Short exercise: Put each line of the listing below into a JSON list of strings, one string per line, and leave out any blank lines.

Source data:
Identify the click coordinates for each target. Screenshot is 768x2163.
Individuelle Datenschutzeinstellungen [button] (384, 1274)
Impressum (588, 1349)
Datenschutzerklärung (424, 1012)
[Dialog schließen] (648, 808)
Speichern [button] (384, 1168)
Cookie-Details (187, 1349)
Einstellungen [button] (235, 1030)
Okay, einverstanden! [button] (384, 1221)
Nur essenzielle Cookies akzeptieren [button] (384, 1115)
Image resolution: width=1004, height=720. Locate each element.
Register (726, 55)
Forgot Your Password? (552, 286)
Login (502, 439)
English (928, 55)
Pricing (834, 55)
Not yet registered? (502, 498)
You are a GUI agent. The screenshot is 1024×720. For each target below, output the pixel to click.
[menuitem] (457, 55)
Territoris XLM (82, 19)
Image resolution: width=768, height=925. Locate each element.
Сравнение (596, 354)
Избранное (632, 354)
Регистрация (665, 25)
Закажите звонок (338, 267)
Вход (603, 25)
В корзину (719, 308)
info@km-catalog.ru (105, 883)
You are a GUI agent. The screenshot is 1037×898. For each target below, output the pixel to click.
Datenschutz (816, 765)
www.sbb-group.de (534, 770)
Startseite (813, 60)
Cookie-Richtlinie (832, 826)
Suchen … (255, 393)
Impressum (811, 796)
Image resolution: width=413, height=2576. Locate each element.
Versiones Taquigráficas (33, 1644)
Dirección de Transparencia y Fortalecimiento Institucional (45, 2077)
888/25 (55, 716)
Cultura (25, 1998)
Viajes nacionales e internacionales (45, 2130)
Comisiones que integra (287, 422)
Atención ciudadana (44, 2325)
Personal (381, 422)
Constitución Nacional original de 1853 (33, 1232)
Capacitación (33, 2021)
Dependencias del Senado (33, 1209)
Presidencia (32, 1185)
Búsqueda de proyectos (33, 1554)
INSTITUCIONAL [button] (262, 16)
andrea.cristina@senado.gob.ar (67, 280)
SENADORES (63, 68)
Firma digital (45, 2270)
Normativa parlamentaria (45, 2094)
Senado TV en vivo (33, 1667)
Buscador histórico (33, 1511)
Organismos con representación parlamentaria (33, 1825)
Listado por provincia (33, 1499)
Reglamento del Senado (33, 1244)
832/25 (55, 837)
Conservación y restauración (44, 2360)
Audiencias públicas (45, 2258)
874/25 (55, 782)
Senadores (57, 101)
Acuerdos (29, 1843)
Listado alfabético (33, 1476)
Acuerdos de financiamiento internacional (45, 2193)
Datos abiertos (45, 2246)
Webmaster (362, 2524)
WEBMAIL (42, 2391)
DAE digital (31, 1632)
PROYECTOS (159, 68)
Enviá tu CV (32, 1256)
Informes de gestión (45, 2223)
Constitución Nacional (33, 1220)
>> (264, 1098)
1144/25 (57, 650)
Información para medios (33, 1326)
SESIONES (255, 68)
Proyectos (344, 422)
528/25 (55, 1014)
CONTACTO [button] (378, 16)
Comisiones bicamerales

Task output:
[
  "Identify the click coordinates for each target. Screenshot is 768x2163.",
  "Individuelle Datenschutzeinstellungen [button] (384, 1274)",
  "Impressum (588, 1349)",
  "Datenschutzerklärung (424, 1012)",
  "[Dialog schließen] (648, 808)",
  "Speichern [button] (384, 1168)",
  "Cookie-Details (187, 1349)",
  "Einstellungen [button] (235, 1030)",
  "Okay, einverstanden! [button] (384, 1221)",
  "Nur essenzielle Cookies akzeptieren [button] (384, 1115)",
  "Image resolution: width=1004, height=720. Locate each element.",
  "Register (726, 55)",
  "Forgot Your Password? (552, 286)",
  "Login (502, 439)",
  "English (928, 55)",
  "Pricing (834, 55)",
  "Not yet registered? (502, 498)",
  "You are a GUI agent. The screenshot is 1024×720. For each target below, output the pixel to click.",
  "[menuitem] (457, 55)",
  "Territoris XLM (82, 19)",
  "Image resolution: width=768, height=925. Locate each element.",
  "Сравнение (596, 354)",
  "Избранное (632, 354)",
  "Регистрация (665, 25)",
  "Закажите звонок (338, 267)",
  "Вход (603, 25)",
  "В корзину (719, 308)",
  "info@km-catalog.ru (105, 883)",
  "You are a GUI agent. The screenshot is 1037×898. For each target below, output the pixel to click.",
  "Datenschutz (816, 765)",
  "www.sbb-group.de (534, 770)",
  "Startseite (813, 60)",
  "Cookie-Richtlinie (832, 826)",
  "Suchen … (255, 393)",
  "Impressum (811, 796)",
  "Image resolution: width=413, height=2576. Locate each element.",
  "Versiones Taquigráficas (33, 1644)",
  "Dirección de Transparencia y Fortalecimiento Institucional (45, 2077)",
  "888/25 (55, 716)",
  "Cultura (25, 1998)",
  "Viajes nacionales e internacionales (45, 2130)",
  "Comisiones que integra (287, 422)",
  "Atención ciudadana (44, 2325)",
  "Personal (381, 422)",
  "Constitución Nacional original de 1853 (33, 1232)",
  "Capacitación (33, 2021)",
  "Dependencias del Senado (33, 1209)",
  "Presidencia (32, 1185)",
  "Búsqueda de proyectos (33, 1554)",
  "INSTITUCIONAL [button] (262, 16)",
  "andrea.cristina@senado.gob.ar (67, 280)",
  "SENADORES (63, 68)",
  "Firma digital (45, 2270)",
  "Normativa parlamentaria (45, 2094)",
  "Senado TV en vivo (33, 1667)",
  "Buscador histórico (33, 1511)",
  "Organismos con representación parlamentaria (33, 1825)",
  "Listado por provincia (33, 1499)",
  "Reglamento del Senado (33, 1244)",
  "832/25 (55, 837)",
  "Conservación y restauración (44, 2360)",
  "Audiencias públicas (45, 2258)",
  "874/25 (55, 782)",
  "Senadores (57, 101)",
  "Acuerdos (29, 1843)",
  "Listado alfabético (33, 1476)",
  "Acuerdos de financiamiento internacional (45, 2193)",
  "Datos abiertos (45, 2246)",
  "Webmaster (362, 2524)",
  "WEBMAIL (42, 2391)",
  "DAE digital (31, 1632)",
  "PROYECTOS (159, 68)",
  "Enviá tu CV (32, 1256)",
  "Informes de gestión (45, 2223)",
  "Constitución Nacional (33, 1220)",
  ">> (264, 1098)",
  "1144/25 (57, 650)",
  "Información para medios (33, 1326)",
  "SESIONES (255, 68)",
  "Proyectos (344, 422)",
  "528/25 (55, 1014)",
  "CONTACTO [button] (378, 16)",
  "Comisiones bicamerales"
]